Si les dermatoses chroniques ne constituent pas un risque professionnel nouveau - dès 1955,Claude Huriez parlait de « péril cutané » - elles restent néanmoins un problème préoccupant dans certains secteurs comme le nettoyage, le BTP, la coiffure et le soin. Les dermatites des mains y sont particulièrement fréquentes.
Les substances les plus souvent incriminées sont le paraphénylènediamine (PPD) et ses homologues, les persulfates d’ammonium et de potassium, le ciment, les aldéhydes (glutaraldéhyde), les solvants, les huiles minérales, les ammoniums quaternaires. Il faut examiner avec attention les étiquettes où doit obligatoirement figurer la composition du produit.
Les dermatites de contact, première cause de dermatoses professionnelles, comportent deux grandes entités : les dermatites irritantes de contact (DIC) et les dermatites allergiques de contact (DAC). Les premières sont des dermatoses inflammatoires non spécifiques, principalement dues à la toxicité des agents chimiques sur les cellules cutanées ; il s’ensuit une inflammation par activation de l’immunité innée. Les secondes correspondent à une réponse immunitaire adaptative de type hypersensibilité retardée et l’inflammation est secondaire à l’activation dans la peau des lymphocytes T (LT) spécifiques de l’agent chimique. Les deux entités différent donc au plan immunologique ; spécificité sur laquelle sont fondés les tests diagnostiques, tels que : les tests cutanés dont la positivité est pour beaucoup synonyme d’allergie de contact et les tests immunologiques mettant en évidence l’existence de LT spécifiques d’allergènes de contact, dans la peau ou dans le sang.
Quoi qu’il en soit, des travaux récents ont clairement démontré que les dermatites irritatives et les dermatites allergiques sont étroitement associées et que la prévention des allergies passe par celle des dermatites irritatives.
Ainsi dans la synthèse réalisée sur ce thème, Paul Frimat (Lille) a délivré quelques messages essentiels que doit retenir le médecin du travail :
- Rechercher et traquer les facteurs favorisant la survenue d’une dermatite de contact, notamment : l’exposition à l’humidité (> 2h/j), le port de gants occlusifs (>2h/j), les lavages agressifs (chimiques ou mécaniques), la non utilisation de produits émollients, un terrain atopique (personnel ou familial), des tatouages au henné.
- Réaliser impérativement des études de postes pour appréhender le travail dans sa réalité : les gestes effectués, l’adéquation des EPI (équipements de protection individuelle) choisis, le port de ceux-ci en pratique quotidienne.

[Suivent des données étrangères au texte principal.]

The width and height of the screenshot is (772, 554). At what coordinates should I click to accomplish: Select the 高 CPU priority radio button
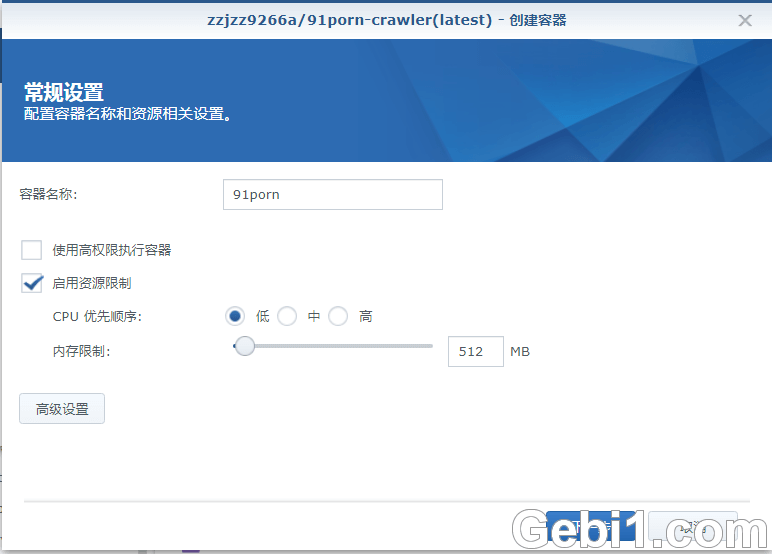[x=338, y=316]
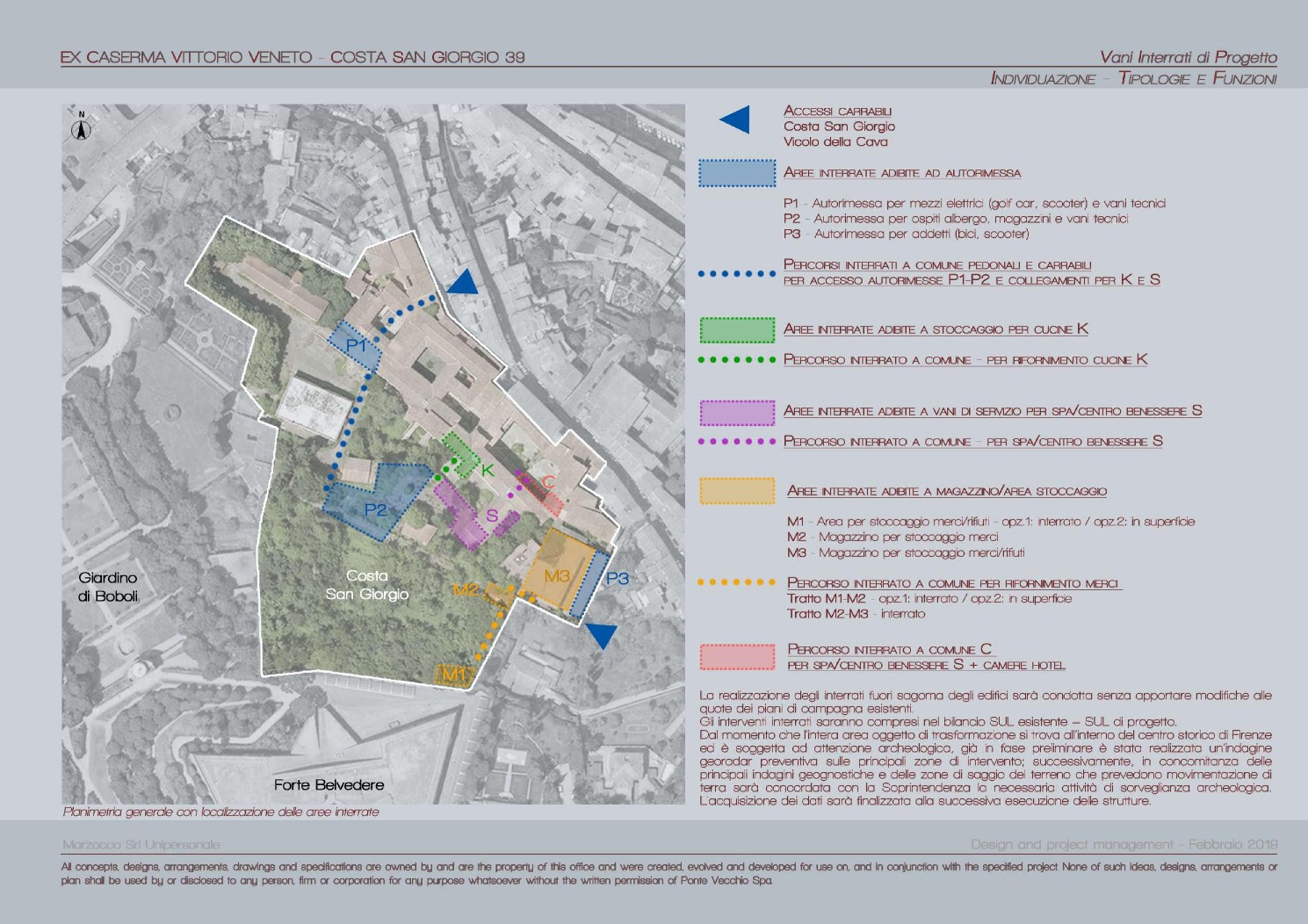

- Être conscient de l’importance du rôle joué par le médecin du travail non seulement dans la formation et l’éducation des salariés, mais aussi en faveur du maintien dans l’emploi du travailleur confronté à une dermatite de contact (substitution, adaptation du poste, reclassement...).
- Savoir utiliser tous les outils à sa disposition (fiches INRS, base de données...) et ne pas hésiter à demander un avis spécialisé.
En conclusion, Paul Frimat a dégagé quelques perspectives pour progresser dans la prévention de ce risque professionnel particulièrement fréquent.
- Des indicateurs permettant de faire la part entre irritation et allergie devraient voir le jour d’ici quelques années.
- De nouveaux traitements très puissants arrivent. Non dénués d’effets indésirables, leur prescription dans le cadre d’une allergie professionnelle posera néanmoins un problème éthique.
- Le travail des réseaux de dermatovigilance comme le Revidal (réseau de vigilance de dermato-allergologie) français émanant du G.E.R.D.A. (Groupe d’Etudes et de Recherches en Dermato-Allergologie) doit être salué ; et les études épidémiologiques doivent être poursuivies.
- Enfin l’élaboration de recommandations de bonnes pratiques (qui existent déjà dans d’autres pays européens) est souhaitée par les médecins du travail français.